El ataque de las mamarrachas

Siempre me he vanagloriado de tener un rico lenguaje. Gongorino casi. Todos lo que tenéis la gran suerte, o la terrible desgracia, de conocerme sabéis que me encanta incorporar palabras a mi acervo. Con afán arqueológico, gusto de recuperar palabras en desuso, pobres reliquias lingüísticas en las que ya nadie repara. Sí, yo he dado de nuevo esplendor a la acción de descomer, he resucitado todo lo estomagante y he coronado esta ciudad en la que vivo con su apelativo de Villa y Corte. Aunque no sólo, en mi atracción por lo vintage o viejuno, he vuelto a traer nuevos términos, también me he encaprichado con algunos. Mi última fijación es, lo confieso, el adjetivo mamarracha.

Efectivamente, mamarracha es una palabra gloriosa. Sonora y contundente. A la vez, en su potencia vibrante, expresa perfectamente lo deleznable de las personas que merecen tal apelativo. Esto es, modernas sin oficio ni beneficio. Sodomitas frívolos que viven del cuento y se dedican únicamente a cultivar el cuerpo, lucir la última creación de Marc Jacobs o a mostrar al mundo su nuevo peinado, el cual, irremediablemente, esconde un gran vacío. Vamos, algo verdaderamente aterrador y que, sin embargo, se extiende como una plaga de langostas por nuestra decimonónica Corte.

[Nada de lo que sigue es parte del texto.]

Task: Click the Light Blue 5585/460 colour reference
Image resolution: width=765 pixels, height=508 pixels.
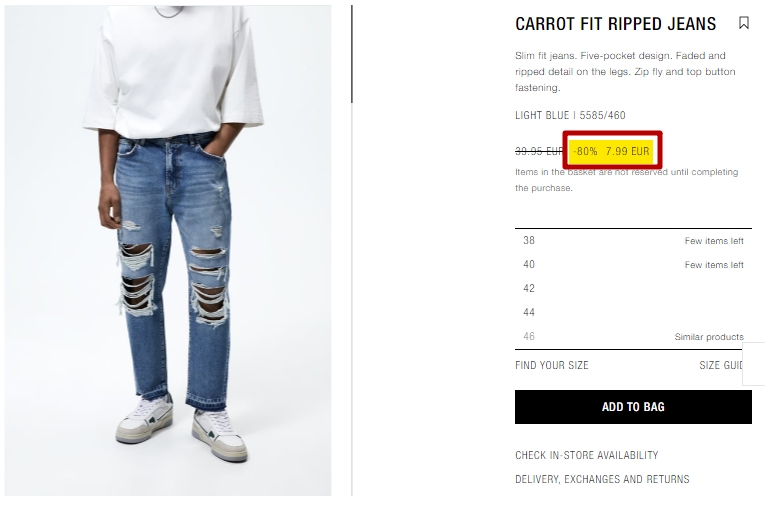Action: click(570, 115)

Ante esa fuerza aplastante de pelos encerados, polvos de maquillaje, mini-shorts, maxi-botas, mallas y demás zarandajas ochenteras, qué ha de hacer una persona sensata, huir del reino, meterse en un convento, acabar con su nada cool existencia... Todo antes de ir por ahí y que digan al pasar, "ésa es una moderna". No. Yo prefiero que pasen y digan, "ahí va la antigua ésa, es el barroco redivivo".